When we look at Wikipedia entries about film, for example, we would not expect to find universal, latent character personas. This is because Wikipedia entries are not simply transcripts of films: they are written by a community that talks about film in a specific way. The authors are typically male, young, white, and educated; their descriptive language is informed by their cultural context. In fact, to generalize from the language of this community is to make the same mistake as Campbell and Jung by treating the worldview of an empowered elite as representative of the world at large.
To build a model based on Wikipedia entries, then, is to build a model that reveals not how films work, but how a specific subcategory of the population talks about film.
By focusing on cinematic archetypes, Bamman et al.’s research misses the really exciting potential of their data. Studying Wikipedia entries gives us access into the ways that people talk about film, exploring both general patterns of discourse and points of unexpected divergence. We might wonder, for example, whether there are cases where a statistical model misidentifies a character, and why that misidentification occurred. If, for example, the model frequently mislabels female villains as flirts, it might suggest something about the way that Wikipedia writers think about women. More generally, we might wonder whether the race or gender of an actor skews the way that the character is represented on Wikipedia: a female hero might be described differently from a male hero, or a black hero from a white hero.
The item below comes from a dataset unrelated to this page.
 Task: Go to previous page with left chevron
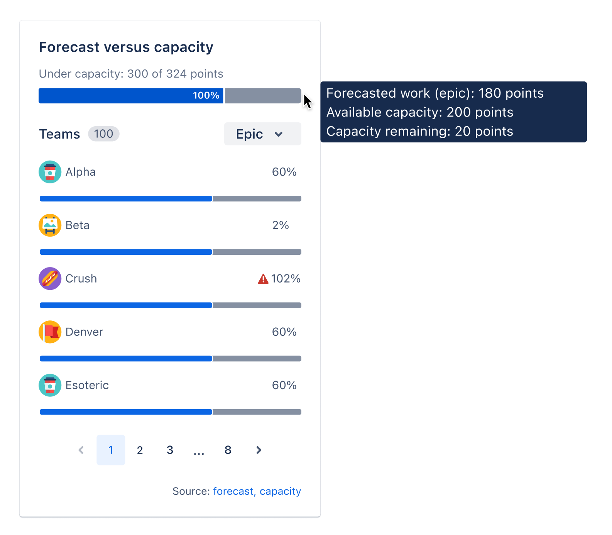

These are interesting questions, and as a literary scholar I find it exciting that there are technologies we can use to approach them. Sitting down to read 42,000 Wikipedia entries is prohibitively inefficient, and computational linguists are absolutely correct to think that their tools will be useful for the study of literature.
But literary scholarship can also inform computational linguistics, if it is fully incorporated into project development and analysis. The lack of regard for the work being done in the humanities was seen this summer in several high-profile articles on the relationship between science and the humanities, including Steven Pinker’s Science Is Not Your Enemy and Lee Siegel’s Who Ruined the Humanities? Siegel reduces literary study to the reading of great novels, while Pinker proposes a one-sided model through which science is the salvation of the humanities.
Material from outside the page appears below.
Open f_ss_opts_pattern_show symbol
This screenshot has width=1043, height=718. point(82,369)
If computational linguistics is going to ‘save’ the humanities, it will do so by engaging with contemporary work already being done in the field. Had Bamman et al.’s paper been more thoroughly informed by literary theory, the authors would have started with more appropriate questions about their data and provided results that fit better into academic discourse about film. This kind of research could open new realms of possibility in both literary studies and computational linguistics.
The great thing is, to address these problems computational linguists don’t have to tackle the Norton Anthologies on their own. There are already people who have built their careers on this kind of research. Just take one of us out to coffee.
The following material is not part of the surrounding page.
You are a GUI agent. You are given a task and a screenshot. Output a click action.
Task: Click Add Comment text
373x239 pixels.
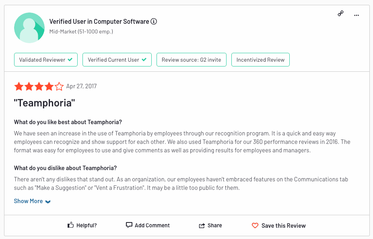coord(152,225)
Above is a guest post by Hannah Alpert-Abrams with Dan Garrette
Let me (myl) be the first to make the obvious comment that this is very much like the debate about "universal grammar" vs. "analyze each language in its own terms, without eurocentric (or other) preconceptions". It appears that the pendulums of linguistics and literary studies have been somewhat out of phase on this point over the past few decades. I'll also add the personal opinion that I don't find either field's version of the debate very interesting, in itself — neither extreme position is likely to be adequate, and partisans of both positions are capable of providing valuable insights as well as astonishing foolishness. But I do agree that those who want to cross disciplinary boundaries need to be aware of the presuppositions of the audience on the other side of the line.